Stored records:
-- Opening Marker --

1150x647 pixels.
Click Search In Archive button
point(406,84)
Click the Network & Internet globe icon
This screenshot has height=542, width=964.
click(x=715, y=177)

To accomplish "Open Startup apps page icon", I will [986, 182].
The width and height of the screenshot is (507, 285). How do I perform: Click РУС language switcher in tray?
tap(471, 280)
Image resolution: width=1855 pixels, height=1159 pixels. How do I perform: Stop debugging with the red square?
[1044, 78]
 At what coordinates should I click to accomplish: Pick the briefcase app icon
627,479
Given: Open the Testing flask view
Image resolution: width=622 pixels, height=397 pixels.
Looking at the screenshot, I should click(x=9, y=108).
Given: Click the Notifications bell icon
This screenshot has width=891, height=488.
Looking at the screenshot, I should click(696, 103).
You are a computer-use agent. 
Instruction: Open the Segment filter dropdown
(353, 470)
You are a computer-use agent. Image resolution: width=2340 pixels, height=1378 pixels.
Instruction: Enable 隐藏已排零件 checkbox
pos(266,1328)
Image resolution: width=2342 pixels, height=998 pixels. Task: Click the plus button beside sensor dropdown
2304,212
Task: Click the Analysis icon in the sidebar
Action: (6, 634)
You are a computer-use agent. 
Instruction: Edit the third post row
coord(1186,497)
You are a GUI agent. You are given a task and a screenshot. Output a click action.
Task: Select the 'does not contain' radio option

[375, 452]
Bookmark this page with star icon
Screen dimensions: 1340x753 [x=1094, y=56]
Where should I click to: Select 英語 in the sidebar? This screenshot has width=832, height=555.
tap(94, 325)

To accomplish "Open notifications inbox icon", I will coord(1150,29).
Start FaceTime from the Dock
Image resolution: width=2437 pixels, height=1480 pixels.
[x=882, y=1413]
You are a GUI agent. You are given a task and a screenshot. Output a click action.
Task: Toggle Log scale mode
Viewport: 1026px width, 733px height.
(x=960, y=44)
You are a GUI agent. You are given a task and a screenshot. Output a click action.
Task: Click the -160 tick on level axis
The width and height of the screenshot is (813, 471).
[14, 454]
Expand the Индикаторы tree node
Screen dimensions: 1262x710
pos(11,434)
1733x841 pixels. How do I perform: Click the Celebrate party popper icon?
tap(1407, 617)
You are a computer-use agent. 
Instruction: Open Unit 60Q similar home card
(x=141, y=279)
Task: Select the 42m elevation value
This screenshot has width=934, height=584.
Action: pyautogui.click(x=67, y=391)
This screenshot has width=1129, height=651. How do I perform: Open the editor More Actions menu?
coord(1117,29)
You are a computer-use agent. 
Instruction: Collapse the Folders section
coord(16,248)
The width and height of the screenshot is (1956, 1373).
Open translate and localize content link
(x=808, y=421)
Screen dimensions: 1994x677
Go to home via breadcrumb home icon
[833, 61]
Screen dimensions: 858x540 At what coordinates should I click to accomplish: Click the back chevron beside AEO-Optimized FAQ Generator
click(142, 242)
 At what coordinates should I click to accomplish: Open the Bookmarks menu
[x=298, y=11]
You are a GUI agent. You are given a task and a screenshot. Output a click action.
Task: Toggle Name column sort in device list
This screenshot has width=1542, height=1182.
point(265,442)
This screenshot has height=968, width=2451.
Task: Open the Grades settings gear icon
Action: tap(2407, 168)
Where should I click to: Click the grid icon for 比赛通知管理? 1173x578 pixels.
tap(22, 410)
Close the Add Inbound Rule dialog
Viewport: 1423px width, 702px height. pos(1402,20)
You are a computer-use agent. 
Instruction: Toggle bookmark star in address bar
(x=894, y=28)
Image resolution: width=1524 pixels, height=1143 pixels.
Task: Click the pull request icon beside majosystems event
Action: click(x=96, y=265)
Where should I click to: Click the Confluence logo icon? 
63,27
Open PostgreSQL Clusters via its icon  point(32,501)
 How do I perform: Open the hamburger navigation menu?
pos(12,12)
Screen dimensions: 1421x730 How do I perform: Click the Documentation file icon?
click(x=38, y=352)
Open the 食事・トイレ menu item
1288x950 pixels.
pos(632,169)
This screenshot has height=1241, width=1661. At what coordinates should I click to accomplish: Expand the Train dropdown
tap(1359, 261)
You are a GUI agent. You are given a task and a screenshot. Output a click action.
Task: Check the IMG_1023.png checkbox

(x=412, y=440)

-- Closing Marker --

• What needs to be done: Down to the last line, reproduce the entries above precisely.

• Your solution:
1150x647 pixels.
Click Search In Archive button
point(406,84)
Click the Network & Internet globe icon
This screenshot has height=542, width=964.
click(x=715, y=177)

To accomplish "Open Startup apps page icon", I will [986, 182].
The width and height of the screenshot is (507, 285). How do I perform: Click РУС language switcher in tray?
tap(471, 280)
Image resolution: width=1855 pixels, height=1159 pixels. How do I perform: Stop debugging with the red square?
[1044, 78]
 At what coordinates should I click to accomplish: Pick the briefcase app icon
627,479
Given: Open the Testing flask view
Image resolution: width=622 pixels, height=397 pixels.
Looking at the screenshot, I should click(x=9, y=108).
Given: Click the Notifications bell icon
This screenshot has width=891, height=488.
Looking at the screenshot, I should click(696, 103).
You are a computer-use agent. 
Instruction: Open the Segment filter dropdown
(353, 470)
You are a computer-use agent. Image resolution: width=2340 pixels, height=1378 pixels.
Instruction: Enable 隐藏已排零件 checkbox
pos(266,1328)
Image resolution: width=2342 pixels, height=998 pixels. Task: Click the plus button beside sensor dropdown
2304,212
Task: Click the Analysis icon in the sidebar
Action: (6, 634)
You are a computer-use agent. 
Instruction: Edit the third post row
coord(1186,497)
You are a GUI agent. You are given a task and a screenshot. Output a click action.
Task: Select the 'does not contain' radio option

[375, 452]
Bookmark this page with star icon
Screen dimensions: 1340x753 [x=1094, y=56]
Where should I click to: Select 英語 in the sidebar? This screenshot has width=832, height=555.
tap(94, 325)

To accomplish "Open notifications inbox icon", I will coord(1150,29).
Start FaceTime from the Dock
Image resolution: width=2437 pixels, height=1480 pixels.
[x=882, y=1413]
You are a GUI agent. You are given a task and a screenshot. Output a click action.
Task: Toggle Log scale mode
Viewport: 1026px width, 733px height.
(x=960, y=44)
You are a GUI agent. You are given a task and a screenshot. Output a click action.
Task: Click the -160 tick on level axis
The width and height of the screenshot is (813, 471).
[14, 454]
Expand the Индикаторы tree node
Screen dimensions: 1262x710
pos(11,434)
1733x841 pixels. How do I perform: Click the Celebrate party popper icon?
tap(1407, 617)
You are a computer-use agent. 
Instruction: Open Unit 60Q similar home card
(x=141, y=279)
Task: Select the 42m elevation value
This screenshot has width=934, height=584.
Action: pyautogui.click(x=67, y=391)
This screenshot has width=1129, height=651. How do I perform: Open the editor More Actions menu?
coord(1117,29)
You are a computer-use agent. 
Instruction: Collapse the Folders section
coord(16,248)
The width and height of the screenshot is (1956, 1373).
Open translate and localize content link
(x=808, y=421)
Screen dimensions: 1994x677
Go to home via breadcrumb home icon
[833, 61]
Screen dimensions: 858x540 At what coordinates should I click to accomplish: Click the back chevron beside AEO-Optimized FAQ Generator
click(142, 242)
 At what coordinates should I click to accomplish: Open the Bookmarks menu
[x=298, y=11]
You are a GUI agent. You are given a task and a screenshot. Output a click action.
Task: Toggle Name column sort in device list
This screenshot has width=1542, height=1182.
point(265,442)
This screenshot has height=968, width=2451.
Task: Open the Grades settings gear icon
Action: tap(2407, 168)
Where should I click to: Click the grid icon for 比赛通知管理? 1173x578 pixels.
tap(22, 410)
Close the Add Inbound Rule dialog
Viewport: 1423px width, 702px height. pos(1402,20)
You are a computer-use agent. 
Instruction: Toggle bookmark star in address bar
(x=894, y=28)
Image resolution: width=1524 pixels, height=1143 pixels.
Task: Click the pull request icon beside majosystems event
Action: click(x=96, y=265)
Where should I click to: Click the Confluence logo icon? 
63,27
Open PostgreSQL Clusters via its icon  point(32,501)
 How do I perform: Open the hamburger navigation menu?
pos(12,12)
Screen dimensions: 1421x730 How do I perform: Click the Documentation file icon?
click(x=38, y=352)
Open the 食事・トイレ menu item
1288x950 pixels.
pos(632,169)
This screenshot has height=1241, width=1661. At what coordinates should I click to accomplish: Expand the Train dropdown
tap(1359, 261)
You are a GUI agent. You are given a task and a screenshot. Output a click action.
Task: Check the IMG_1023.png checkbox

(x=412, y=440)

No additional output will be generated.